Y entonces, molestando. Una sonrisa ladina, venenosa.

—Eso no te lo crees ni tú —susurró, acercándose a mí hasta que su aliento rozó mi piel—. Si me odiaras, no estarías aquí esperándome con esa ropa y esta mesa de cuentos de hadas.

Me sujetó el brazo. Con fuerza. Como si yo le perteneciera. Me empujó hacia la cama.

— ¿Quieres tu noche especial, Rebeca? Pues la vas a tener.

—Charles… no así. Por favor… —supliqué.

Pero no le importó.

Me empujó sobre la cama con rabia. Se desabrochó la camisa. Se quitó la corbata. Su mirada era mezcla de deseo y desprecio.

—Vamos, Rebeca. No finjas. Sé que lo deseas. Siempre lo has deseado. ¿No fue así como empezó todo esto?

Lloraba. Pero no grité. No lo empujé. Porque en el fondo… no sabía si me rompía más su rechazo o su cercanía.

Me besó con violencia. Me tocó con urgencia. Y cuando me penetró, no fue amor… fue castigo.

—Dime que te gusta —decía contra mi cuello.

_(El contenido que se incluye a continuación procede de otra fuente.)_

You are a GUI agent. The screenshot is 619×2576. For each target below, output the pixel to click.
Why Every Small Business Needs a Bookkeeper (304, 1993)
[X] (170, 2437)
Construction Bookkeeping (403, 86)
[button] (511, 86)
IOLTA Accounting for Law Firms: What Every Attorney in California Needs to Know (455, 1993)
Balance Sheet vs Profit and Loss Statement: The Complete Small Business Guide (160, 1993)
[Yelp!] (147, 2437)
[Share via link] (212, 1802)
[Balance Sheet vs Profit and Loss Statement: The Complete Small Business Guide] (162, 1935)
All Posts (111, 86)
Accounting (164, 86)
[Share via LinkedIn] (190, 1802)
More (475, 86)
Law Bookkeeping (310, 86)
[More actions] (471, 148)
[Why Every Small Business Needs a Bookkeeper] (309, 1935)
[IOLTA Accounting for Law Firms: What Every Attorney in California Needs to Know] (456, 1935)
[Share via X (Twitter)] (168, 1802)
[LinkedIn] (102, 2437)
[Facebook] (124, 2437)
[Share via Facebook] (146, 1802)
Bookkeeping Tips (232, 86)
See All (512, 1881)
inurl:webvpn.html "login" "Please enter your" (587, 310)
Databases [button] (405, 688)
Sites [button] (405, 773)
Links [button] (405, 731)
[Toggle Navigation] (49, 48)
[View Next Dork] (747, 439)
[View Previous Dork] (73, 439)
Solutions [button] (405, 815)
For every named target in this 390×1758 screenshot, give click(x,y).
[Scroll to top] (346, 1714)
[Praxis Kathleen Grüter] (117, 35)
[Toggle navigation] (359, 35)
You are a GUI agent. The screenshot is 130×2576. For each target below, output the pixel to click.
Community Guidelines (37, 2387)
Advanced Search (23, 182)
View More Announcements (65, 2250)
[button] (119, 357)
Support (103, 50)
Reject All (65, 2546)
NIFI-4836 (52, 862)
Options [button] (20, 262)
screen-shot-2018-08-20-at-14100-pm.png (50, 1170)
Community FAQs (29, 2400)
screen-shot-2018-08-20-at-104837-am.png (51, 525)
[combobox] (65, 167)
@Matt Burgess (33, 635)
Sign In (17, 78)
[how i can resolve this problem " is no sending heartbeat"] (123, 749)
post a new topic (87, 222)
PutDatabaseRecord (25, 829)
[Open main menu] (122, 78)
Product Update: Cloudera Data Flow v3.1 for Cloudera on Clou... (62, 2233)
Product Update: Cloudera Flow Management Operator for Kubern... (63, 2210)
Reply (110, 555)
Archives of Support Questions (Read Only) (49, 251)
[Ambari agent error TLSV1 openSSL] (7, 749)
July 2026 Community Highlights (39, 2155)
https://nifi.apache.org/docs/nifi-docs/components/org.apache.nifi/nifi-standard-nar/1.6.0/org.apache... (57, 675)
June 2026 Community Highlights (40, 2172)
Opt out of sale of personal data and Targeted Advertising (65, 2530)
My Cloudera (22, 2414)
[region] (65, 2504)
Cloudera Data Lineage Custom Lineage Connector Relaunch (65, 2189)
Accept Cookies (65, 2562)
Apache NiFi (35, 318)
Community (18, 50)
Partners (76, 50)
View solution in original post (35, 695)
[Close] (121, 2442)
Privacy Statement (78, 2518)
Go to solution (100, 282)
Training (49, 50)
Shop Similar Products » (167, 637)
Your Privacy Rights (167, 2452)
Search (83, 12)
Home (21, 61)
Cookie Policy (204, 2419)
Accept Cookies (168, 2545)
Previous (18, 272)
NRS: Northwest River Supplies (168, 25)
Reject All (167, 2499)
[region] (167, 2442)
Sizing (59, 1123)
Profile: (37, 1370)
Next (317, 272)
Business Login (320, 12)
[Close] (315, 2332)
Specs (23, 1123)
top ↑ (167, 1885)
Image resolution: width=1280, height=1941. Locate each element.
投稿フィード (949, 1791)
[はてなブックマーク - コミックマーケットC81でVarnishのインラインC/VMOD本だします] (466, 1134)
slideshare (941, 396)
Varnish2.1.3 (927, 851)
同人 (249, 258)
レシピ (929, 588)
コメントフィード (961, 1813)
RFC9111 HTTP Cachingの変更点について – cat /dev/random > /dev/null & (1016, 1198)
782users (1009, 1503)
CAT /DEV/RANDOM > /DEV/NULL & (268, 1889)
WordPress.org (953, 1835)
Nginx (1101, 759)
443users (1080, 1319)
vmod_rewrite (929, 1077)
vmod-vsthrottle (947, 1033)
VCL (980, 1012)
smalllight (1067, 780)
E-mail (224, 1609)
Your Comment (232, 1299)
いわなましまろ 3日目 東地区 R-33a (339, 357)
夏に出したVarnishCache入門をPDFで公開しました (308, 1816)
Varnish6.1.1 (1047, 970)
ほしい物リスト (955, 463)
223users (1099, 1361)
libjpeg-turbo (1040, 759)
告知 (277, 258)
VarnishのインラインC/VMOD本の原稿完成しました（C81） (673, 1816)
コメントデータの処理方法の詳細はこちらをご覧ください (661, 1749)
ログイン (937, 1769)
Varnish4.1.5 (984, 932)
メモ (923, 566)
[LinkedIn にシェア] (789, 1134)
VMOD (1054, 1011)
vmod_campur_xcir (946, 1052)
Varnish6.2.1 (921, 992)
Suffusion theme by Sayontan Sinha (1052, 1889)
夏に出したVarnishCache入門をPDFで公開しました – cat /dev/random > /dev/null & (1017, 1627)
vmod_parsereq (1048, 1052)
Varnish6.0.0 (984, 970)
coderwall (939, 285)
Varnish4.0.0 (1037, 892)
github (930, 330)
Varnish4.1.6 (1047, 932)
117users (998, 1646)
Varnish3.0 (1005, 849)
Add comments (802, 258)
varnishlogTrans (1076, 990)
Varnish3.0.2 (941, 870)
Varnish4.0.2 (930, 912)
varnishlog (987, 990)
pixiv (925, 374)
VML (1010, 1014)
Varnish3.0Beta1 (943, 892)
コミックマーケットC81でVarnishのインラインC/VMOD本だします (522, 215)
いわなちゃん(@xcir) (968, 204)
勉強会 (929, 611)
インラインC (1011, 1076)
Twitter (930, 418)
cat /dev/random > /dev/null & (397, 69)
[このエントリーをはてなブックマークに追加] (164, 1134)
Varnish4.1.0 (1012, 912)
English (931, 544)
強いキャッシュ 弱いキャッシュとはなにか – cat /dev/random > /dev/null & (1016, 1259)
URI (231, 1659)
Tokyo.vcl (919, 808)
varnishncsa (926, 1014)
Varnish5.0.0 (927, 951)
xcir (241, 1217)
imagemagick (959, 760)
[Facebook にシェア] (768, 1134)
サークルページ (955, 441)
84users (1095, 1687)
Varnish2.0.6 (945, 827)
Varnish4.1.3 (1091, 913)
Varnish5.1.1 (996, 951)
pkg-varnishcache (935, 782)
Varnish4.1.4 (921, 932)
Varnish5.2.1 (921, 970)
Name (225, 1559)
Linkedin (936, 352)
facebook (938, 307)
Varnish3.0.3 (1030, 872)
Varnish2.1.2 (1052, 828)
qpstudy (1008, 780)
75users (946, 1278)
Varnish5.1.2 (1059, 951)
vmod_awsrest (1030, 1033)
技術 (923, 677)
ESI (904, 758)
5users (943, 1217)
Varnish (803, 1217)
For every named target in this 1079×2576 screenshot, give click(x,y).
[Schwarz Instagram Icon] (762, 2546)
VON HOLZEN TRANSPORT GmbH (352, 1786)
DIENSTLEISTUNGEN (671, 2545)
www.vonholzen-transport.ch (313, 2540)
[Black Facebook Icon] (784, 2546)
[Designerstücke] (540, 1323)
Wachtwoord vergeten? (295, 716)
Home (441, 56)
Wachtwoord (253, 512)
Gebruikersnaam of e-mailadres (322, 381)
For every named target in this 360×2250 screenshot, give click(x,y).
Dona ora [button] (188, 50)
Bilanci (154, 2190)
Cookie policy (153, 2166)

Yo no dije nada. Solo cerré los ojos y me déjé llevar. Porque cuando el amor se mezcla con el miedo… uno ya no sabe cómo escapar.

Cuando terminó, se levantó como si nada. Se abotonó la camisa. Se ajustó el reloj. Miró la habitación: las flores aplastadas, mi cuerpo inmóvil, mi alma vacía.

—No vuelvas a organizar un aniversario más —dijo sin mirarme—. Porque la próxima vez… será peor.

Y se fue.

Cerró la puerta con la misma frialdad con la que abrió mi infierno.

Me quedé ahí. En la cama. Tiritando, sin sábanas, sin dignidad.

Miré el techo. No lloré más. Las lágrimas se habían secado.

Ese fue el día que entendió que Charles nunca me amó.

Y que tal vez… yo tampoco sabía lo que era el amor.